それを思うと、初めてノースフィールドに行った時の苦労は何だったのだろうか。
不干渉領域のマンイーターや基地を襲ったマーナガルムとの戦闘が遠い日の事のように思う。
もちろん、無用な苦労をする必要はない。
安全に旅ができるならそれに越した事はないのだから。
時刻はそろそろ飲食店が夕食時の営業を始める頃だ。
仕事を終えた人々が酒場に集まっていた。
僕らも空腹になってきた頃だが、その前にやっておくべきことがある。
皇帝への報告だ。
それに合わせて二人を紹介する必要がある。
皇帝の夕食が始まる前に引き合わせておいた方がいいだろう。
馬車を厩舎に預け、急いで宮殿に向かった。
宮殿へ向かう道中、ローブ姿で顔を隠すコルグスとセドアは緊張していた事だろう。
しきりに周囲を警戒していたが、彼らの心配とは裏腹に、誰も彼らに気が付く者はいなかった。
ただ顔が見えないというだけで、ドワーフという存在を隠すには十分というわけだ。
宮殿に着くと、急いで謁見の依頼をした。
普段なら王座の間で謁見するところだが、内部は魔物の襲撃で天井が大きく崩落しているため急きょ別の部屋に案内された。
そこは軍議を開く司令室で、普段はほとんど使われない部屋だ。
宮殿の中を行き来する従者たちでも近寄らない場所のため、誰かに話を聞かれる心配も少ない。
この辺りの根回しは皇帝なりの配慮と言ったところか。
「陛下、戻りました」
「待っておったぞ。ではさっそく成果を聞こうか」
皇帝はさっそく本題を切り出した。
「では、順を追って報告いたします。和解の件ですが、現時点では保留となりました。ですが、我々に理解のある彼らが協力してくれる事が決まり、こちらへ案内しました」
「…あなたが皇帝か。
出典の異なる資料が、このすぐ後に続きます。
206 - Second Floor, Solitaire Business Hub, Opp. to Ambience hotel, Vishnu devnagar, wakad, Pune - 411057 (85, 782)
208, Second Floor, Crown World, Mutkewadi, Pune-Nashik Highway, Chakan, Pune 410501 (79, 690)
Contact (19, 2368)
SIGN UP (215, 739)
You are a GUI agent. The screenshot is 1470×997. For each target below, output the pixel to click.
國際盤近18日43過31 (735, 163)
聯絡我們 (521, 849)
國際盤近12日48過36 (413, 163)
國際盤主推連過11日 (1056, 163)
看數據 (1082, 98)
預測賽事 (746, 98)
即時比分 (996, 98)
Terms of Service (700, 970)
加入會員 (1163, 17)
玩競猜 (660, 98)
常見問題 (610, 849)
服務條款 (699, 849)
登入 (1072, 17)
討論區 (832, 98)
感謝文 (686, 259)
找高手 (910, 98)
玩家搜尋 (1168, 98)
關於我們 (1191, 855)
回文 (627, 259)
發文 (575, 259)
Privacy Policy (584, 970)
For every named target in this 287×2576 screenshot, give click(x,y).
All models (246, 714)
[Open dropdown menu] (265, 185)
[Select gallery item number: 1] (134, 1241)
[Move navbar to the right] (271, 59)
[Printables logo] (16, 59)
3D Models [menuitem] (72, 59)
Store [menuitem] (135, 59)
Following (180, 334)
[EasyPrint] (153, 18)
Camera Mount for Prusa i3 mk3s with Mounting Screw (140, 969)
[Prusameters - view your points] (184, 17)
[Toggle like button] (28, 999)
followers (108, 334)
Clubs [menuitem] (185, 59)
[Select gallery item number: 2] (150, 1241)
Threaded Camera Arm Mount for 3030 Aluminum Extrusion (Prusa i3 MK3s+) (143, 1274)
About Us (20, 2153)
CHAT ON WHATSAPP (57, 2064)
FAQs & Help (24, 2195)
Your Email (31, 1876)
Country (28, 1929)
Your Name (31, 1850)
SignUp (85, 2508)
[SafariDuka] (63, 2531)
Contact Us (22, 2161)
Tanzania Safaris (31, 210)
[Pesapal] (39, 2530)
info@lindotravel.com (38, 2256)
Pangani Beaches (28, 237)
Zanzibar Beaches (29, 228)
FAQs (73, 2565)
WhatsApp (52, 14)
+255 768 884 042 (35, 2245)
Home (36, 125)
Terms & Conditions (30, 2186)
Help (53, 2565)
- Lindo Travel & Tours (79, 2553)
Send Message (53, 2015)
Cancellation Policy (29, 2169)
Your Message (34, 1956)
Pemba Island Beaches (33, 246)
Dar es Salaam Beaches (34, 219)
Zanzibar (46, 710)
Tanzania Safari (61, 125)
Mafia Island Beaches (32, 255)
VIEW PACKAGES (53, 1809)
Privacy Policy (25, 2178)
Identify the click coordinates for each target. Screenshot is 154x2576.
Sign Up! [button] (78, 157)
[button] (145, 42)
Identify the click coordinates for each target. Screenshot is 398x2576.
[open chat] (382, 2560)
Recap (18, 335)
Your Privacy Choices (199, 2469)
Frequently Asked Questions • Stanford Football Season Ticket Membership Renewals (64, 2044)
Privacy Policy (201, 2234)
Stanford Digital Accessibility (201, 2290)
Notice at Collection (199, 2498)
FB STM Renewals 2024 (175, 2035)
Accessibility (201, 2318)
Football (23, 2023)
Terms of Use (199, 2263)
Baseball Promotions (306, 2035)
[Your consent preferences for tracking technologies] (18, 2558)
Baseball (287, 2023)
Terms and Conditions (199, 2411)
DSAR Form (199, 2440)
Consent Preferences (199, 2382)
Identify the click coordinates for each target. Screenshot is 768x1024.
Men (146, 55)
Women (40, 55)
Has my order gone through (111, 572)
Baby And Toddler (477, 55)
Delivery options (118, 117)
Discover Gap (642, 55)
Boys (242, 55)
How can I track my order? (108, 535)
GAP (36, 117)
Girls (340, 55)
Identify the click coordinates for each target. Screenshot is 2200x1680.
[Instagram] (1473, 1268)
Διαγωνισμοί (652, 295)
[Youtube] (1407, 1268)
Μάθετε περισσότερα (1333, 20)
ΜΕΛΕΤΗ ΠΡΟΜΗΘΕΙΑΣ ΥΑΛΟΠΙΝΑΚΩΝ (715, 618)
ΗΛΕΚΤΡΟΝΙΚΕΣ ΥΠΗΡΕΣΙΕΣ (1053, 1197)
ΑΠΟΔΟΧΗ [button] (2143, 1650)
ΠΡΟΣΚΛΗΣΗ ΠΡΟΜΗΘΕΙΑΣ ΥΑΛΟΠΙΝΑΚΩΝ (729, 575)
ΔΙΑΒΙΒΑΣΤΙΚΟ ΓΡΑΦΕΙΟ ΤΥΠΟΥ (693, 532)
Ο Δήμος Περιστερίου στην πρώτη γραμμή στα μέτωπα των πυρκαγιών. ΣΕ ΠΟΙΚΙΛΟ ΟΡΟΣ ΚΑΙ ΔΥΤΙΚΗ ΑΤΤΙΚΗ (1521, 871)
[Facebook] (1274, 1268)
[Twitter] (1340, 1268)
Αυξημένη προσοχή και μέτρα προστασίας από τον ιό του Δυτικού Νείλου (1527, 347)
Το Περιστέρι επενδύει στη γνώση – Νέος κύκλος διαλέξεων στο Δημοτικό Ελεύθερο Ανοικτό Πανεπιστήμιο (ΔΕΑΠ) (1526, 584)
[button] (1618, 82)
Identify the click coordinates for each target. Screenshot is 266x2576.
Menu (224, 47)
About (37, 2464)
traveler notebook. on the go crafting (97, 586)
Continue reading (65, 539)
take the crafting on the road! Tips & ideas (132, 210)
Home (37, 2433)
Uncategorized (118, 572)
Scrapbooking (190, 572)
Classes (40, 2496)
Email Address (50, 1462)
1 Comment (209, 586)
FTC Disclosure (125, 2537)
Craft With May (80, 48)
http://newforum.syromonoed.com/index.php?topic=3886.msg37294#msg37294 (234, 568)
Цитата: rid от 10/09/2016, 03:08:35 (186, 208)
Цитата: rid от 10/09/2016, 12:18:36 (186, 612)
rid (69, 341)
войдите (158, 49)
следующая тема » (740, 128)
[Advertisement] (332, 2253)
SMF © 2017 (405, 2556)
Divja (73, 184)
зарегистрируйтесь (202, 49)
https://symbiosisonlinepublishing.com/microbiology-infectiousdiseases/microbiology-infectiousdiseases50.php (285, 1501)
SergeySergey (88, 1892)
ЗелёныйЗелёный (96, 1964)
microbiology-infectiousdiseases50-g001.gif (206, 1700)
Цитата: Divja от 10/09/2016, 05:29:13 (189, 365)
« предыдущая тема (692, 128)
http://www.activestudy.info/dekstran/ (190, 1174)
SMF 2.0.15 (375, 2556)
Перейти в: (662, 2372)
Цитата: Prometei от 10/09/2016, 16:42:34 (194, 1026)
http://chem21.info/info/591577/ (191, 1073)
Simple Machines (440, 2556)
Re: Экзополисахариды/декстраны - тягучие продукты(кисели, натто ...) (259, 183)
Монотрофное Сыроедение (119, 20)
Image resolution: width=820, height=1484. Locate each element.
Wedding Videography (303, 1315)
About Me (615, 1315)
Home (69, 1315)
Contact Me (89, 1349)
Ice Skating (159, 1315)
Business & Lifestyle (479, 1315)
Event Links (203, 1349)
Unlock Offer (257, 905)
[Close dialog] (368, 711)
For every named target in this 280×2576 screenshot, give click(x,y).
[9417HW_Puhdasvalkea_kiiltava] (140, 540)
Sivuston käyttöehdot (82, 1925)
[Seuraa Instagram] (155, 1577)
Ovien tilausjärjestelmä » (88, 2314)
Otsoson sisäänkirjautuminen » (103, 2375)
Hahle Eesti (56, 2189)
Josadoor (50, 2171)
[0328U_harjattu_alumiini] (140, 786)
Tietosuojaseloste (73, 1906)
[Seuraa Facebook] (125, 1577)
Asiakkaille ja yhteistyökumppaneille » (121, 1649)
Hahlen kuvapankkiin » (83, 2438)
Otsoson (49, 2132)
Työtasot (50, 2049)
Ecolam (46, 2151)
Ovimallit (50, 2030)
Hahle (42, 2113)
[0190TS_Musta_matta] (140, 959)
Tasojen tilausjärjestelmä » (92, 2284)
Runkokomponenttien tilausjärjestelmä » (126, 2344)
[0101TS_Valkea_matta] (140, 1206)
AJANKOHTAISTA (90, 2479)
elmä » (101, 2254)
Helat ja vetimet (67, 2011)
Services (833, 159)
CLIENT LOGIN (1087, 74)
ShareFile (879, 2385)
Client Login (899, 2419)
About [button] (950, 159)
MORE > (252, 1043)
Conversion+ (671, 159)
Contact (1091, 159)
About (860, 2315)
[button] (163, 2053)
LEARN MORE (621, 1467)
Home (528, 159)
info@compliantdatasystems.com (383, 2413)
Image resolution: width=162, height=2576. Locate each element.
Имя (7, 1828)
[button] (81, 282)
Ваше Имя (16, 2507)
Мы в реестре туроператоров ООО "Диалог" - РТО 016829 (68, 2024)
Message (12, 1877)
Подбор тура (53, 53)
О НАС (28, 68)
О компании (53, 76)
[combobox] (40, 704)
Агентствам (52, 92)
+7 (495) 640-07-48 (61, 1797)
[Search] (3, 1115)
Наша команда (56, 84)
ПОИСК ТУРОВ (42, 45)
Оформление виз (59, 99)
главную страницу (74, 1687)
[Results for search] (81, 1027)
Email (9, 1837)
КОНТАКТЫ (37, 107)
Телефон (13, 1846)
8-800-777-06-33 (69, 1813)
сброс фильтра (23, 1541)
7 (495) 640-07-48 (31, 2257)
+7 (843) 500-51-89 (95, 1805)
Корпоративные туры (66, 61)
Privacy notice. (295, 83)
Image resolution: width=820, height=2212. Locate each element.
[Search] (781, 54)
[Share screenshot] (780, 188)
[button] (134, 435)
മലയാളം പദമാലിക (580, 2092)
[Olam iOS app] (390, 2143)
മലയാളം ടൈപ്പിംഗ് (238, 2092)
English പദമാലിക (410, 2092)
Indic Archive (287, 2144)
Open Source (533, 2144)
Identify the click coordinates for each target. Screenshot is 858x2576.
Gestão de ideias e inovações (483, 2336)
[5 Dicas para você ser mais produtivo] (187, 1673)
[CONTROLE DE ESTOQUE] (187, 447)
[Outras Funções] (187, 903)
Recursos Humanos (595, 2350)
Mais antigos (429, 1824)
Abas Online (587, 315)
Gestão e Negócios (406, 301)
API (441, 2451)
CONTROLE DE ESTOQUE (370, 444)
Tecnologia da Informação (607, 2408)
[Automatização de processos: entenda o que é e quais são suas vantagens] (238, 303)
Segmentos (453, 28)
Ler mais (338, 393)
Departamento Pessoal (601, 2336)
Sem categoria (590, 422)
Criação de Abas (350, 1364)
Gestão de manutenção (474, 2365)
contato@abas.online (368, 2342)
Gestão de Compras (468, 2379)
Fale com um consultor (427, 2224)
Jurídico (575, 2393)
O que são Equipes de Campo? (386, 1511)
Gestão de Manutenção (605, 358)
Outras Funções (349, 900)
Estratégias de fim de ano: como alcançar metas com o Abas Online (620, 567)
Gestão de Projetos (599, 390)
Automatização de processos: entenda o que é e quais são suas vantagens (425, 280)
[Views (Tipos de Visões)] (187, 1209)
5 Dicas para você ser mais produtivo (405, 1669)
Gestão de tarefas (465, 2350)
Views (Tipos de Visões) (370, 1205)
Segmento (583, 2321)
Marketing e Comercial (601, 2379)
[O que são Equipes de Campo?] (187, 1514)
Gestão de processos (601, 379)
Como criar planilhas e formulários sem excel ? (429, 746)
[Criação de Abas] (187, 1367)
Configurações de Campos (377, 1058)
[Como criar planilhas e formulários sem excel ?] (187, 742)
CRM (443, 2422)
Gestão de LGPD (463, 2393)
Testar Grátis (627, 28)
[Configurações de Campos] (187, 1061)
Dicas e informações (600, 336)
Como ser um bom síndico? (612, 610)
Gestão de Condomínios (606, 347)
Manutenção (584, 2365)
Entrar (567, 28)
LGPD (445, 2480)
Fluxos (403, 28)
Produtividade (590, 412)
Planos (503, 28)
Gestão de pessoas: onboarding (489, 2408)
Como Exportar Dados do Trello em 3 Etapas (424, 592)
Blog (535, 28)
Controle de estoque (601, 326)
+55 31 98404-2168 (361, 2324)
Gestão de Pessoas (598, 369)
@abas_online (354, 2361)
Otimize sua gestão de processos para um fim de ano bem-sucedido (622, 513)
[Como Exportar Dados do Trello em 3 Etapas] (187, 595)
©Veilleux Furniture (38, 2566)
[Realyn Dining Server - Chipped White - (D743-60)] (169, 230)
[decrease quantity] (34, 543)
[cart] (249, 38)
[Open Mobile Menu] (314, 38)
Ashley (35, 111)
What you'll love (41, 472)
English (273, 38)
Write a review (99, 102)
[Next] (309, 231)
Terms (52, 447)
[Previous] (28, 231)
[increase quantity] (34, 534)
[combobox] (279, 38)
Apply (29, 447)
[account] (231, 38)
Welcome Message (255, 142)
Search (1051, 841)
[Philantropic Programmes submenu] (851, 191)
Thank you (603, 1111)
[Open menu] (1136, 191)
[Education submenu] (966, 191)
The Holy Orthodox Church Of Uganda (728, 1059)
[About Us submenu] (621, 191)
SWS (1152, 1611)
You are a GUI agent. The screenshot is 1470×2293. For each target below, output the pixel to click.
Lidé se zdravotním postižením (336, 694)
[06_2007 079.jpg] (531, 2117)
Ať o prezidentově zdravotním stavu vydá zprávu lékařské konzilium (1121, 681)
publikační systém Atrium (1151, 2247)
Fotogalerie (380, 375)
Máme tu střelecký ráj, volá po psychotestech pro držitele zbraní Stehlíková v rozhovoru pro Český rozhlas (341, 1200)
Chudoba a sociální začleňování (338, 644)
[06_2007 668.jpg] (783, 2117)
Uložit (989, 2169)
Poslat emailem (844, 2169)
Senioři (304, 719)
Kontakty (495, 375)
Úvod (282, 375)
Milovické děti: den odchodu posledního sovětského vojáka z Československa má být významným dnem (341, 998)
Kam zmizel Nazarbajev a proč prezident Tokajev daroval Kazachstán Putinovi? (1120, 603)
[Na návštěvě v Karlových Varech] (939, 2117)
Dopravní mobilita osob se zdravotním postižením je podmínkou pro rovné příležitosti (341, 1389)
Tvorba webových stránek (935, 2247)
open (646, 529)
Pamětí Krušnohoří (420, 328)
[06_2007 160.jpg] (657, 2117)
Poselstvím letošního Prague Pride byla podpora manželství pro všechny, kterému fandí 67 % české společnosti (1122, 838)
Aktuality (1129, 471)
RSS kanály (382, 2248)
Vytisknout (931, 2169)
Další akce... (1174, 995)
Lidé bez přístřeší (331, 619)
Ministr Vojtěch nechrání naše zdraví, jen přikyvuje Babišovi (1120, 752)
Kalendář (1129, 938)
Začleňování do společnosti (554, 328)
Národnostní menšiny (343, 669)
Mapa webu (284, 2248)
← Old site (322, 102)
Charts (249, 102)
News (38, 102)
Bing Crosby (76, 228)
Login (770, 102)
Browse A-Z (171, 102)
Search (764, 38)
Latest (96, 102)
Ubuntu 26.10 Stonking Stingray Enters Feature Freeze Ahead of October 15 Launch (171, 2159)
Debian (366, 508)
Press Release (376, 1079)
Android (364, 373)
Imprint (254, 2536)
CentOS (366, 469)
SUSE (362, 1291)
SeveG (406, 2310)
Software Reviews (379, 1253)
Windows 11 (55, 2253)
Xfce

想像していたより大らかな人柄とお見受けする」
「長旅ご苦労であった。それと、協力に感謝する。それから、これまで我々がしてきた非礼、まことにすまなかった。詫びを言っても足りないのはわかっている…。これから少しずつ国民の意識を変えていくつもりなので、それまで辛抱強く待っていただければ幸いだ」
そう言って皇帝は深々と頭を下げた。
思えば、皇帝が誰かに謝罪をする姿は初めて見たような気がする。
いつも威厳と緊張感を保っている姿ばかり見てきたが、これはこれで新鮮だ。
アルマハウドもこの皇帝の姿は初めて見たらしく、目を丸くして驚いていた。